Na ja. Nein. Das finde ich natürlich nicht lustig! Aber Lustig finde ich, dass Sie, Herr Kollege, diese Klausel von der Fotografin nicht gesehen und uns darüber informiert haben. Wann haben Sie den Vertrag nochmal unterschrieben? Ach ja, am neunten November. Da haben Sie doch ihren neuen Neun-Elfer abgeholt. Kein Wunder, dass Sie da in Gedanken woanders waren. Wahrscheinlich schon bei dem Sportauspuff, den Sie zum Abschalten von laut auf ganz laut schalten können. Im Alter wird man ja schwerhörig.
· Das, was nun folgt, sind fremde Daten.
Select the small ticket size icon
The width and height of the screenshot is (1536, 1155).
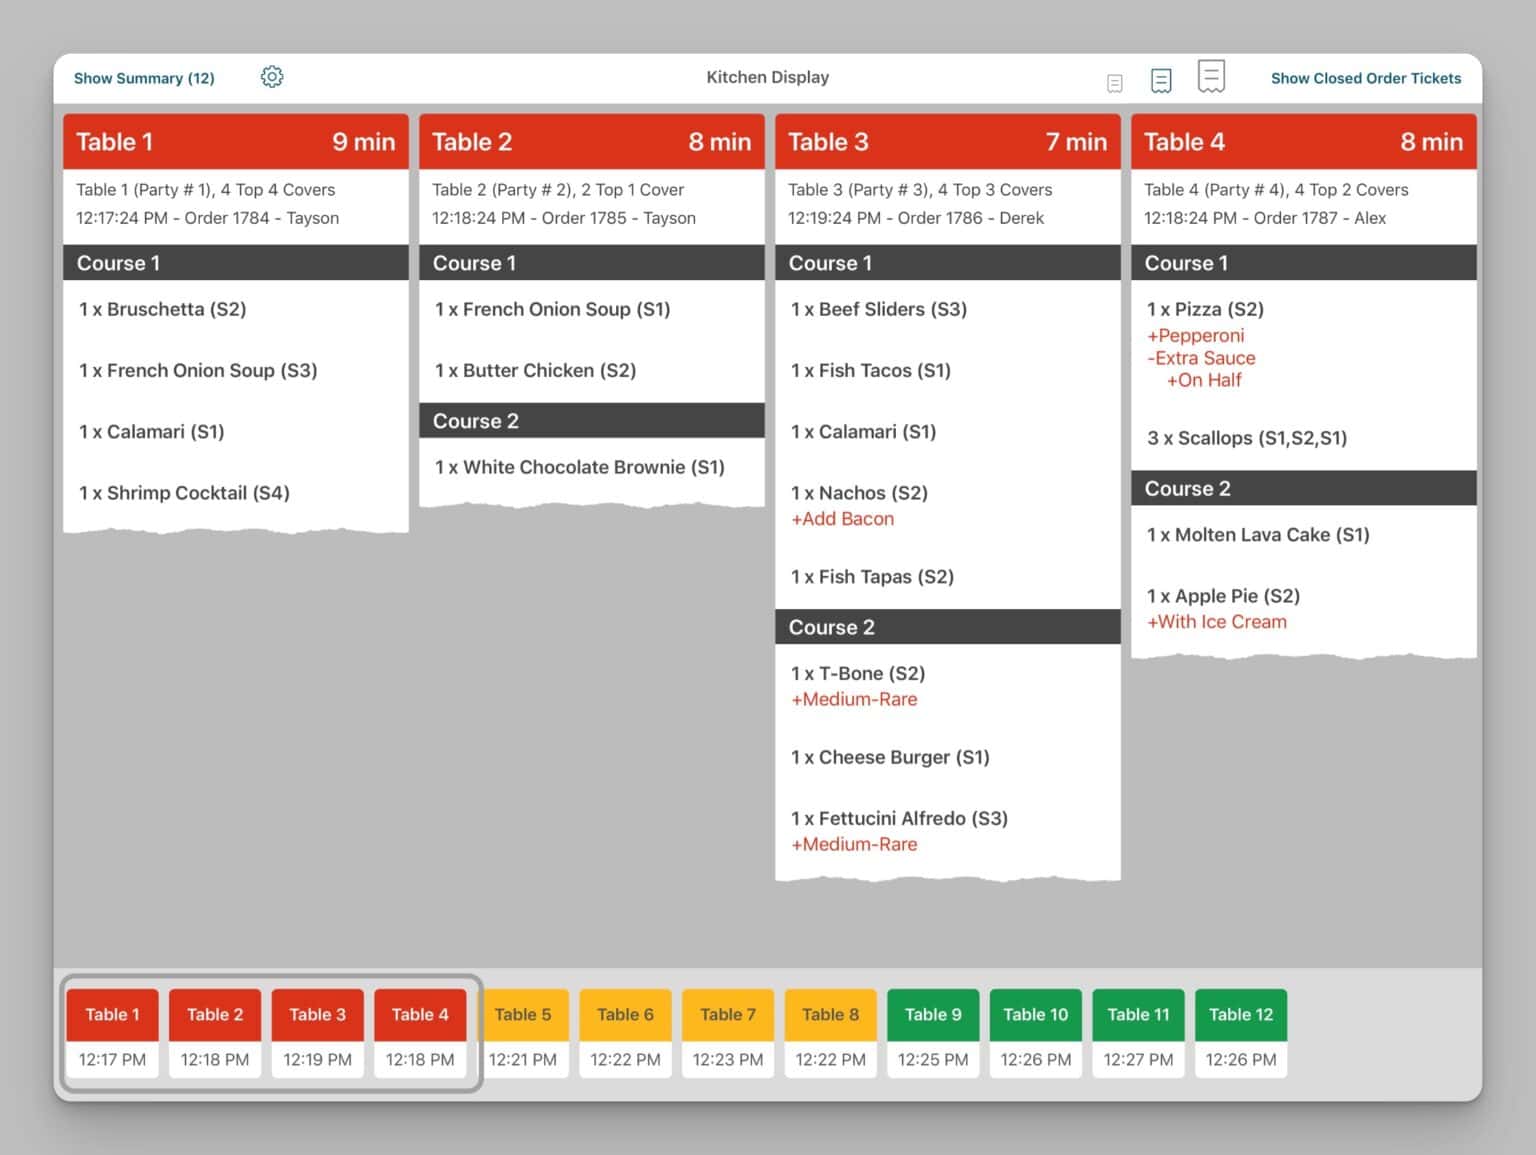coord(1115,83)
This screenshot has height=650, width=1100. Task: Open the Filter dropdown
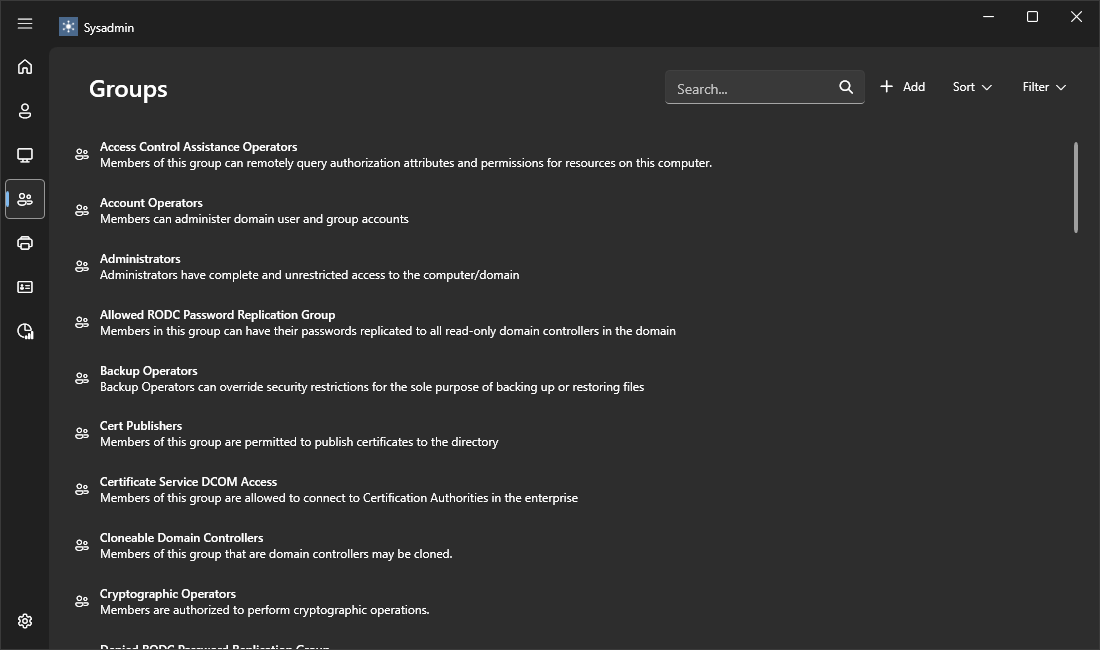pos(1044,87)
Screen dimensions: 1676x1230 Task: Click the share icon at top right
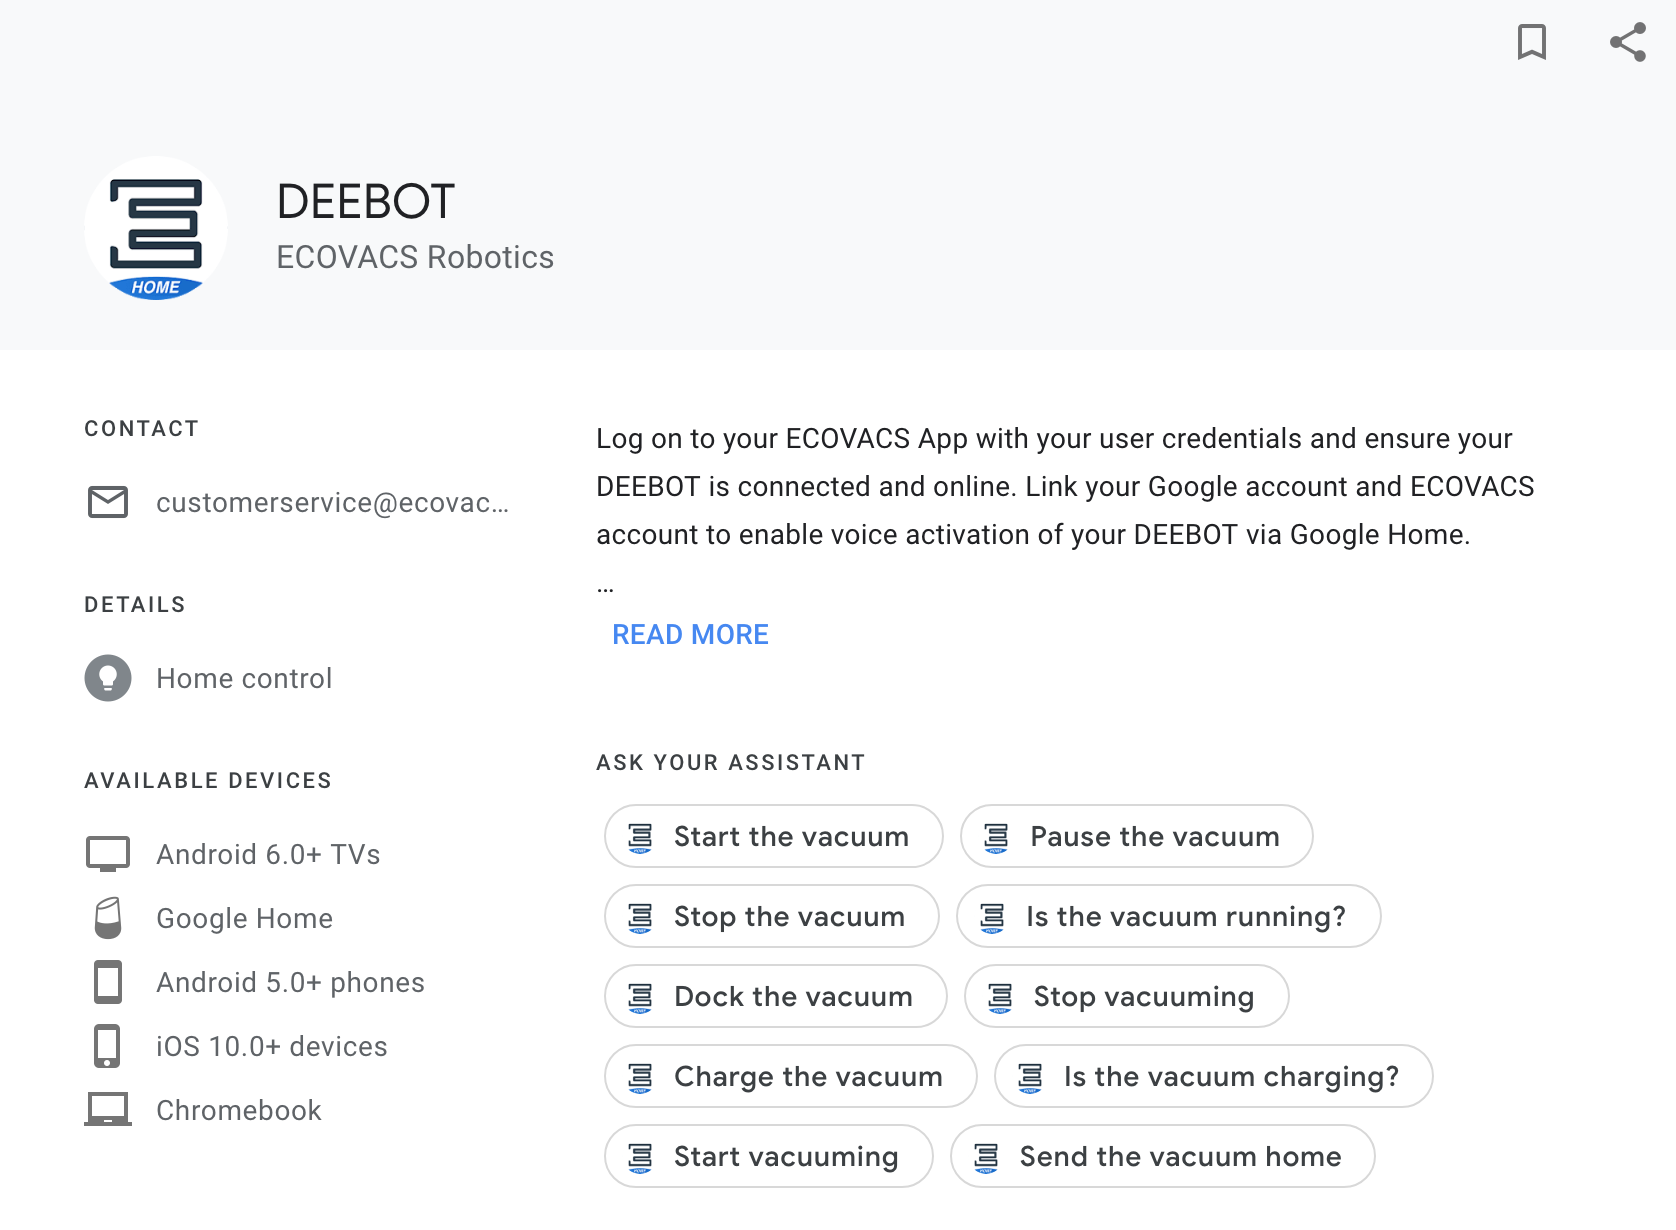(x=1628, y=42)
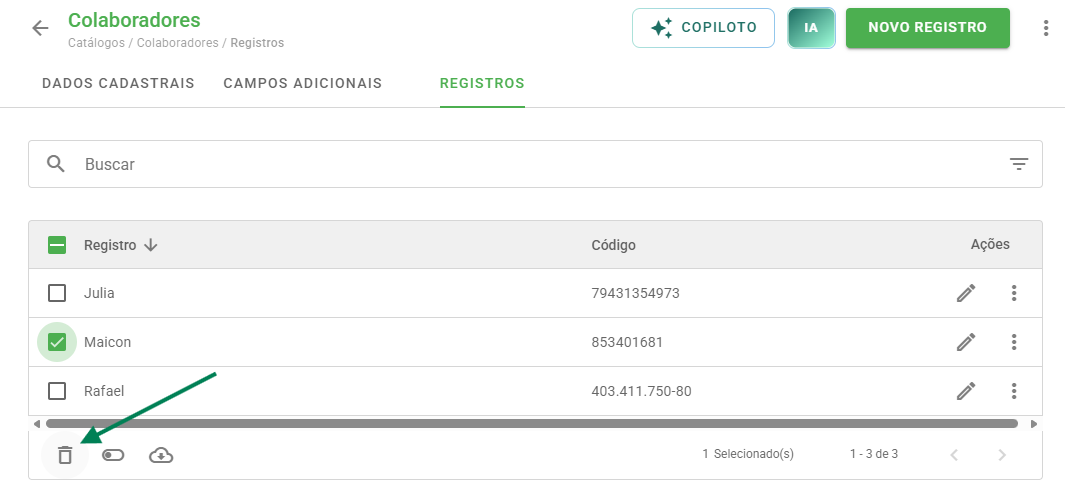Image resolution: width=1065 pixels, height=489 pixels.
Task: Check the Julia row checkbox
Action: [x=57, y=293]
Ok, wir wollen nicht persönlich werden. Ich werde die Fotografin bitten, das Foto von der Plattform wieder löschen zu lassen. Sie wird sich sicherlich nicht mit der Nummer-Eins-Kanzlei am Platz im Urheberrecht anlegen.

Nein, Herr Kollege, ich bin nicht sarkastisch.

Machen Sie sich keine Sorgen. Das Foto ist bestimmt noch nicht verkauft worden. Und, falls doch, dann wird daraus schon keine große Sache werden. Allenfalls wird das irgendein Scherzkeks auf seiner Webseite verwenden. Das können wir für ein paar Euro abkaufen und löschen lassen.

Ach, hören Sie auf, Herr Kollege, so ein Foto druckt doch niemand in einem Buch ab! Dieses Bild? Schnappen Sie mal nicht über …«

 

»Du, Schatz, das wollte ich dir ja eigentlich vorher noch gesagt haben, dass ich dieses Shooting letzte Woche mit deiner Schwester gemacht habe. Die Rose habe ich bei ihr vergessen. Bleibt doch in der Familie, Schatz.